(Stored data entries)
------------------------

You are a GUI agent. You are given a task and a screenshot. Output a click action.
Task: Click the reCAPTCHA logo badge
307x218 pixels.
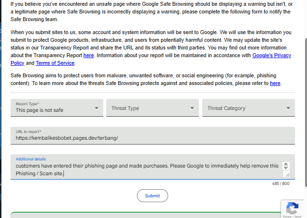coord(292,208)
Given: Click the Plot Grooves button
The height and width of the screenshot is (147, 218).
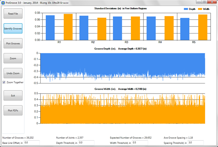Looking at the screenshot, I should [x=13, y=43].
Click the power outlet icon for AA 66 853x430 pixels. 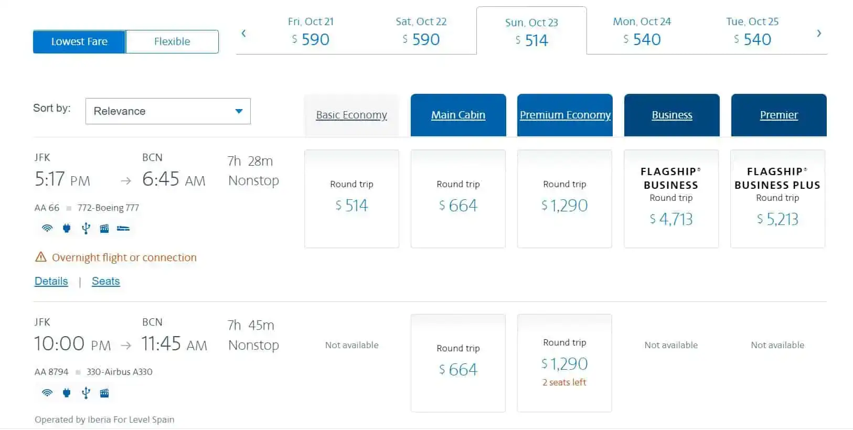(67, 228)
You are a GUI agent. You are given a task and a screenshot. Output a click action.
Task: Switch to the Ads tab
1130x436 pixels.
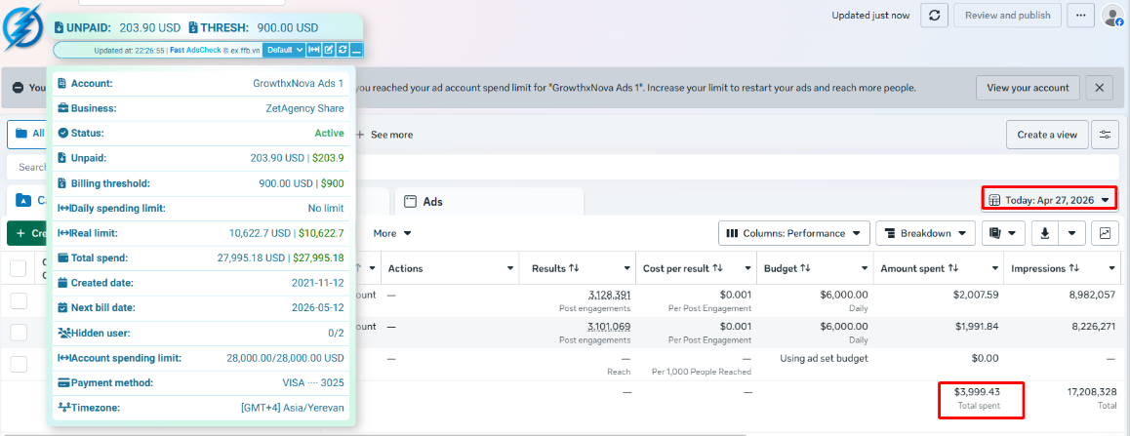click(x=489, y=202)
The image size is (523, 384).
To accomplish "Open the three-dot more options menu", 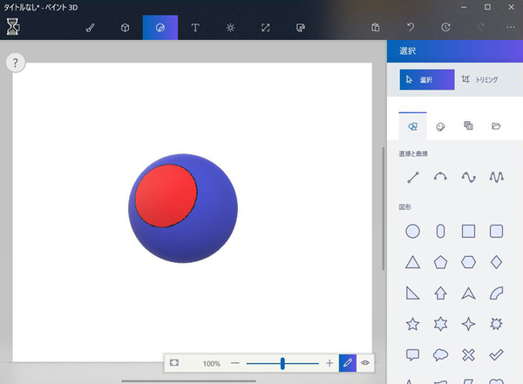I will (x=510, y=27).
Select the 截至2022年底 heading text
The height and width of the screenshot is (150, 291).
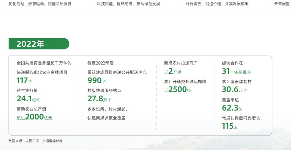[x=101, y=63]
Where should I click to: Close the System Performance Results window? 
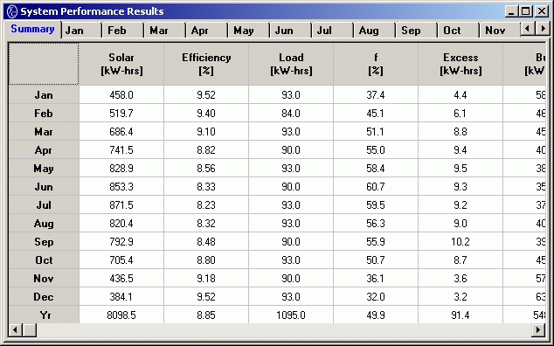pos(542,11)
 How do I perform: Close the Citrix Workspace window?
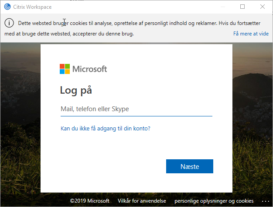[263, 7]
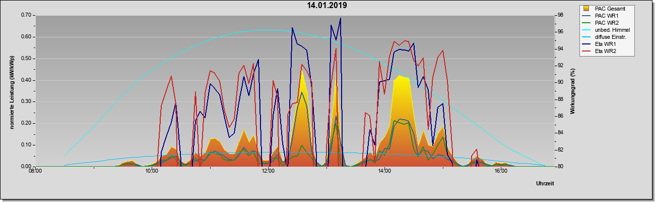Click the 10:00 time axis label
Image resolution: width=655 pixels, height=202 pixels.
click(152, 171)
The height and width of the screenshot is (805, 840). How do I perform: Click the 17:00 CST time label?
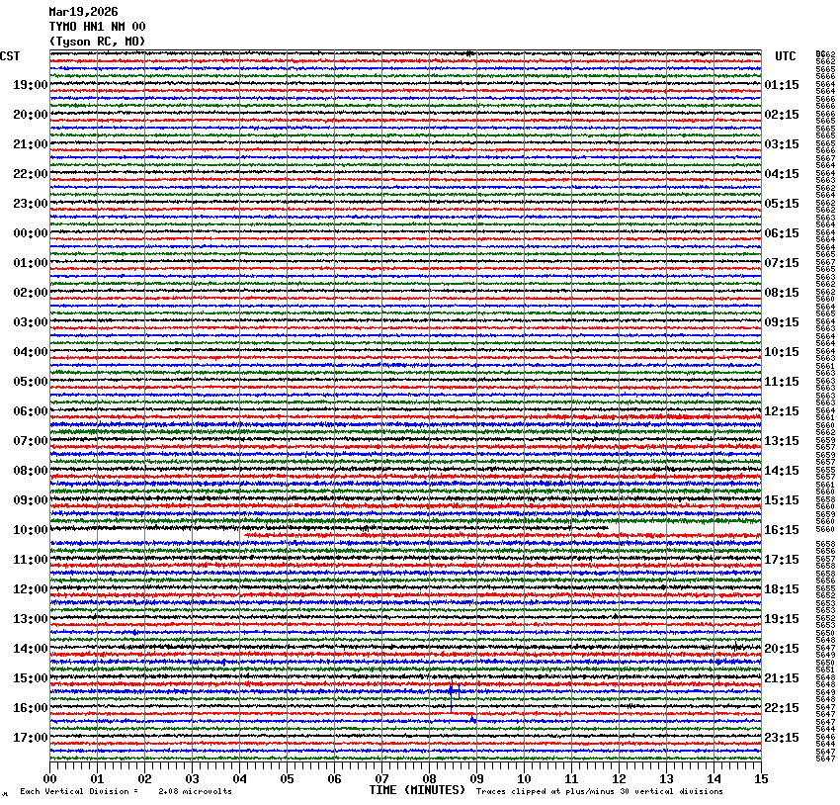pos(30,738)
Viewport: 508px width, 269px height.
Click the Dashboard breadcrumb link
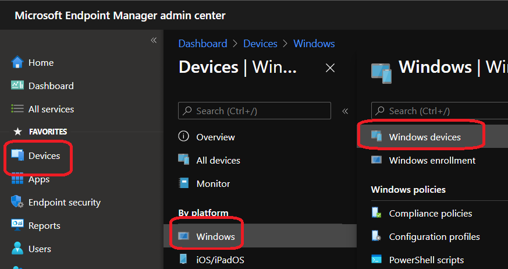tap(203, 44)
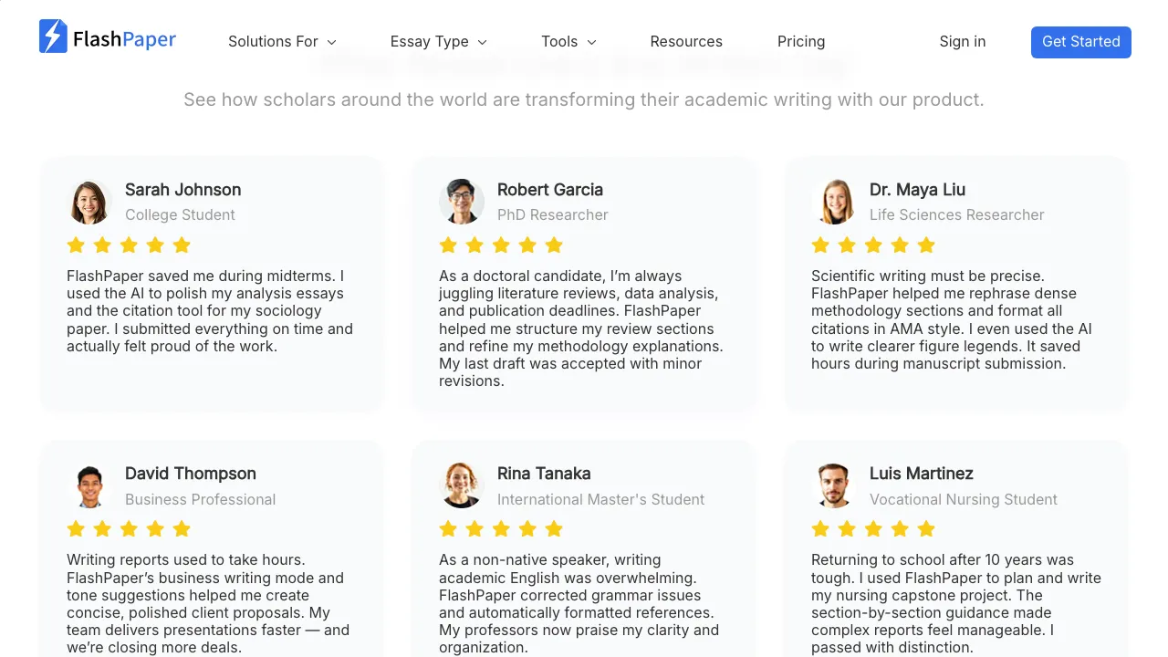The width and height of the screenshot is (1168, 657).
Task: Click the last star in Luis Martinez's rating
Action: point(926,529)
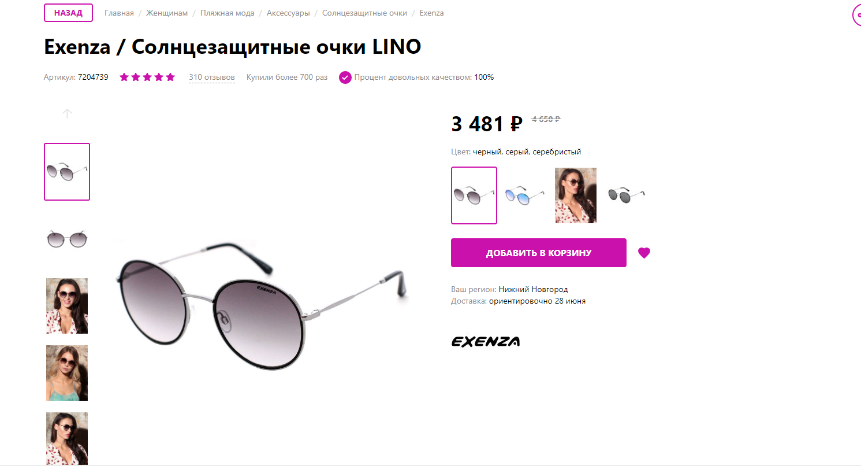This screenshot has height=469, width=861.
Task: Change region Нижний Новгород
Action: point(534,289)
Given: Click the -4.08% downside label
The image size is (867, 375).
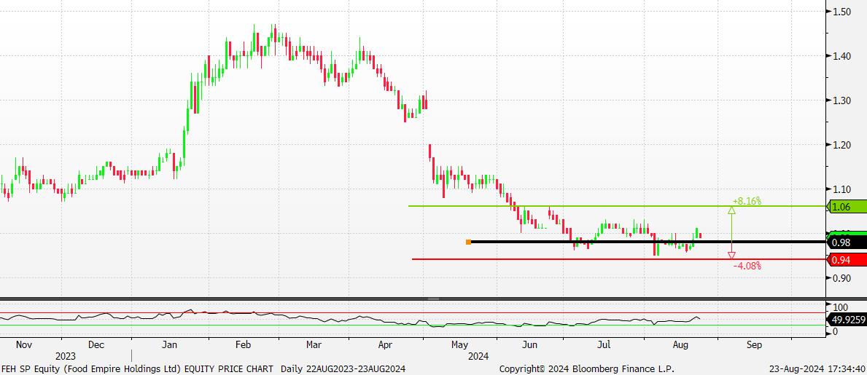Looking at the screenshot, I should click(x=747, y=267).
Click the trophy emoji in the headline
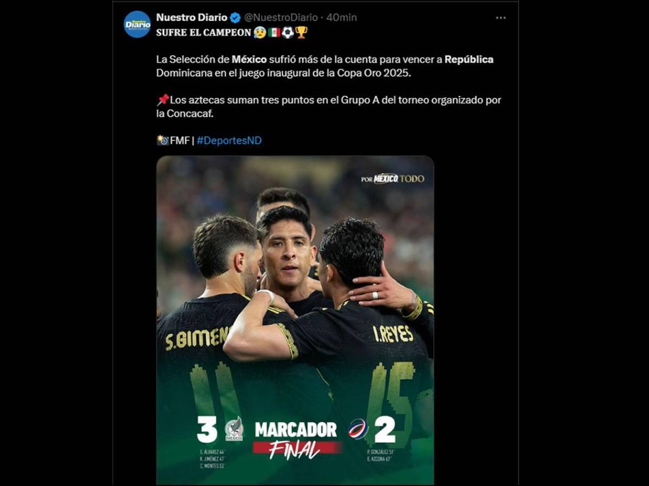The image size is (649, 486). (x=301, y=32)
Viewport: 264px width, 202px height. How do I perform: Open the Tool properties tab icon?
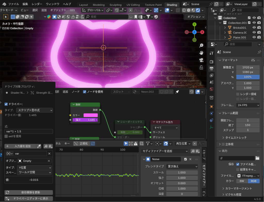pyautogui.click(x=211, y=53)
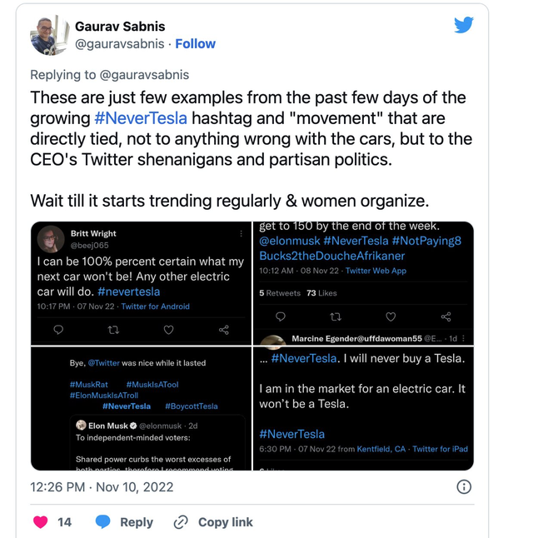Click heart icon under the 73 Likes tweet
This screenshot has height=538, width=533.
(x=391, y=316)
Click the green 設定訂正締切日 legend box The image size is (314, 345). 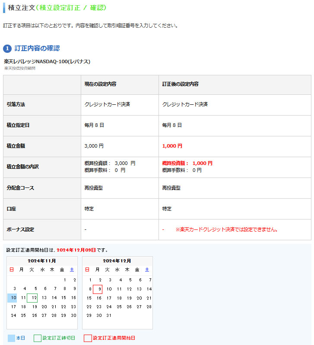coord(38,338)
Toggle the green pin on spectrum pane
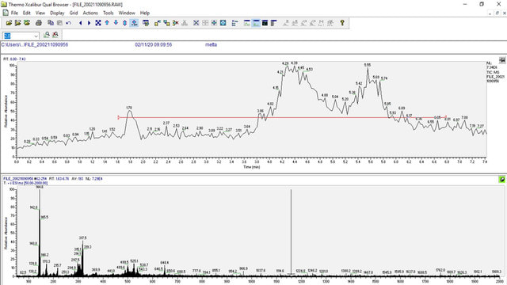Viewport: 507px width, 285px height. (x=501, y=180)
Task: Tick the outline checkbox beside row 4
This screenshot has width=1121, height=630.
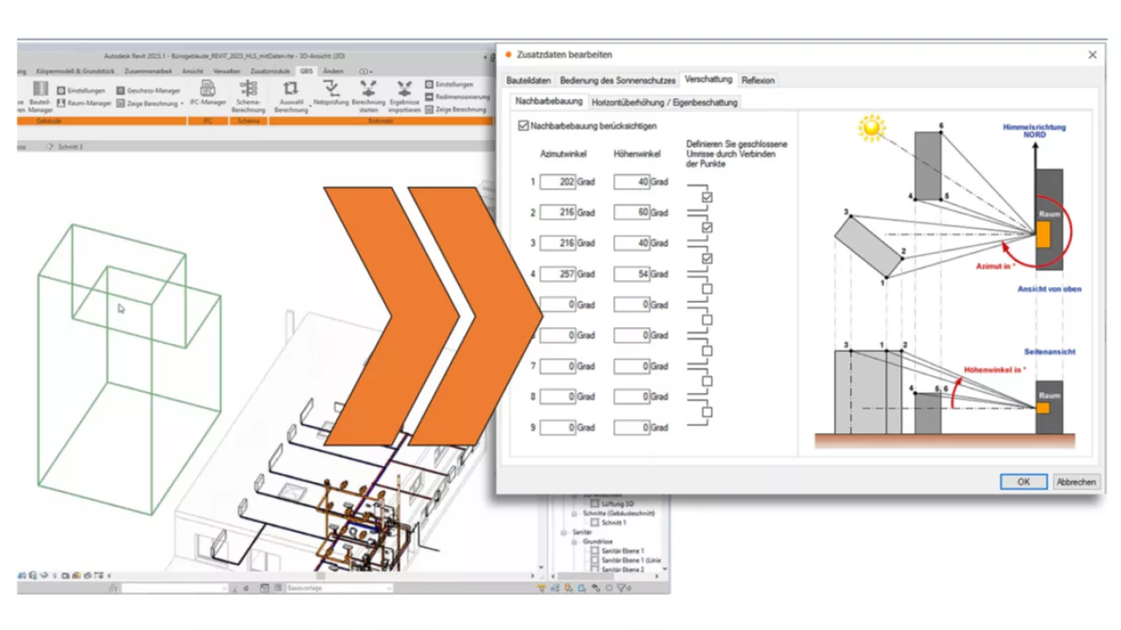Action: coord(707,289)
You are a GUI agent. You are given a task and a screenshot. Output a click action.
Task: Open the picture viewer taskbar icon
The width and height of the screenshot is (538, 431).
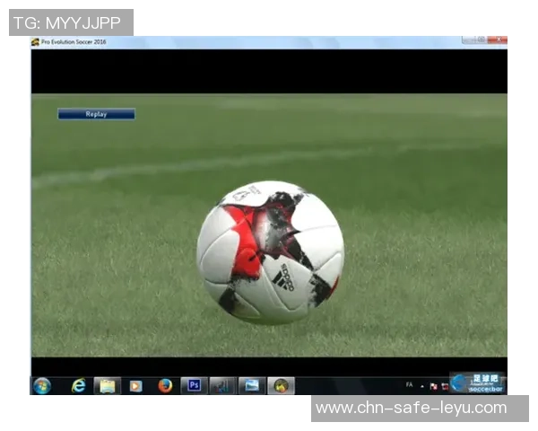point(252,385)
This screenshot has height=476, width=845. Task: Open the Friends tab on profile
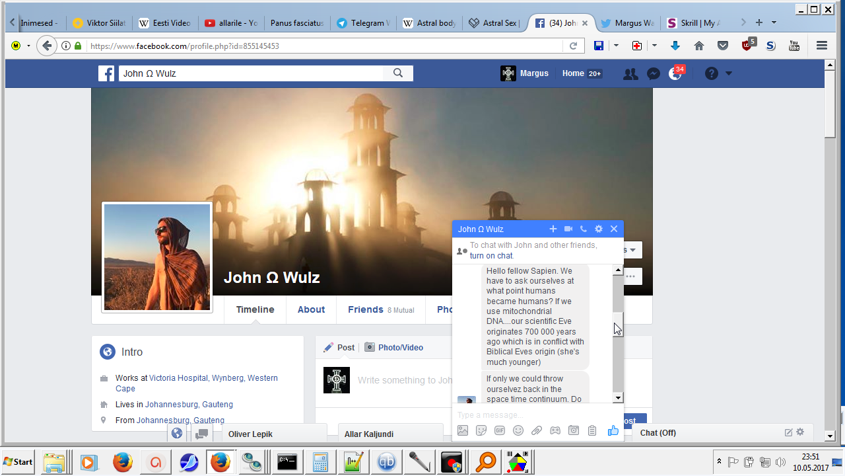coord(366,309)
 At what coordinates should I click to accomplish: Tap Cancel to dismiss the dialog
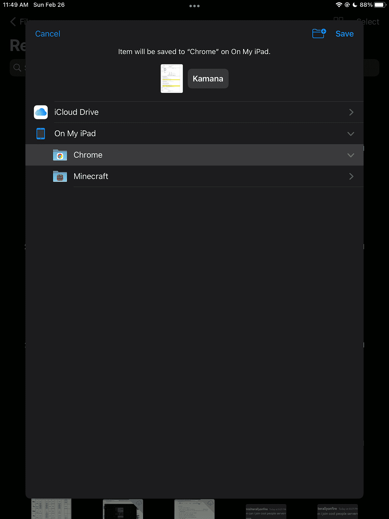pos(48,33)
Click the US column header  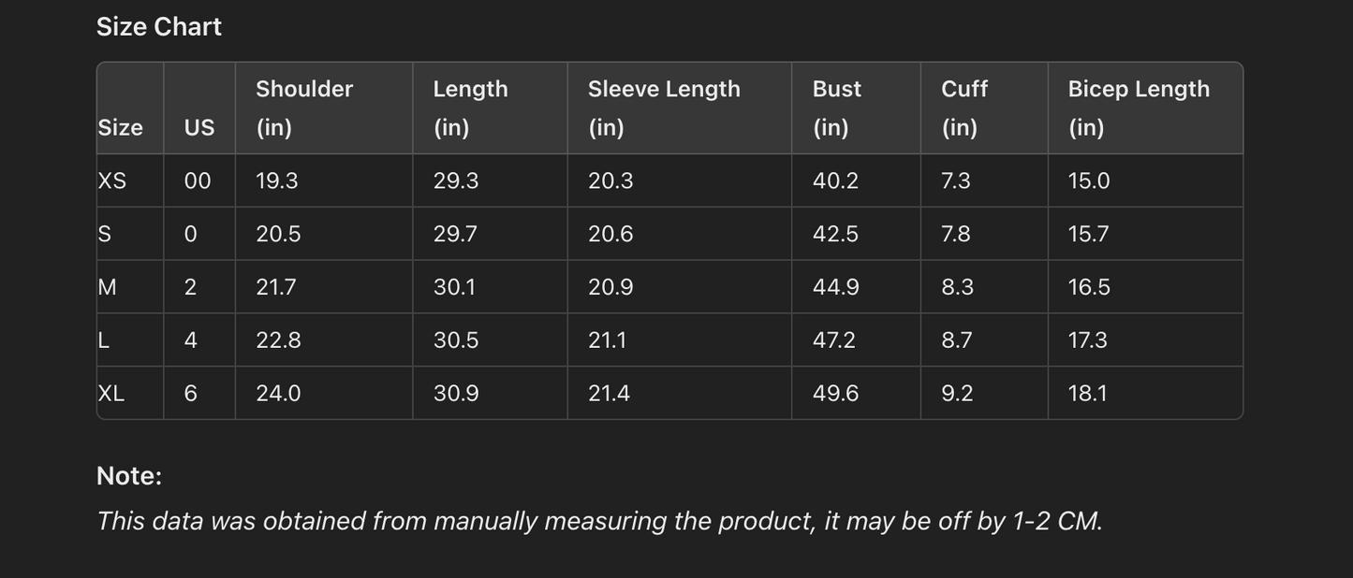[199, 127]
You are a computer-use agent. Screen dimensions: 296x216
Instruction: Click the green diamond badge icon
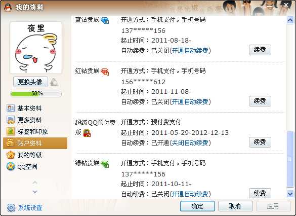pos(105,164)
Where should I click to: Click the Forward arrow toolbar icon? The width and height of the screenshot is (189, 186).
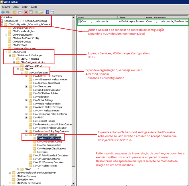pos(7,12)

------------------------

* [Aim of the exercise]
Write out the lines above from the one with "Select the 截至2022年底 heading text" through the one with "Viewport: 508px width, 269px height.", ends included, exactly; no picture goes in.

* [Solution to this problem]
Select the 截至2022年底 heading text
The height and width of the screenshot is (150, 291).
[x=101, y=63]
Where should I click to: Close the System Performance Results window? 
pos(542,11)
 How do I perform: Close the Citrix Workspace window?
[263, 7]
Click the 10:00 time axis label
Image resolution: width=655 pixels, height=202 pixels.
click(152, 171)
The height and width of the screenshot is (805, 840). How do I perform: Click the 17:00 CST time label?
pos(30,738)
Viewport: 508px width, 269px height.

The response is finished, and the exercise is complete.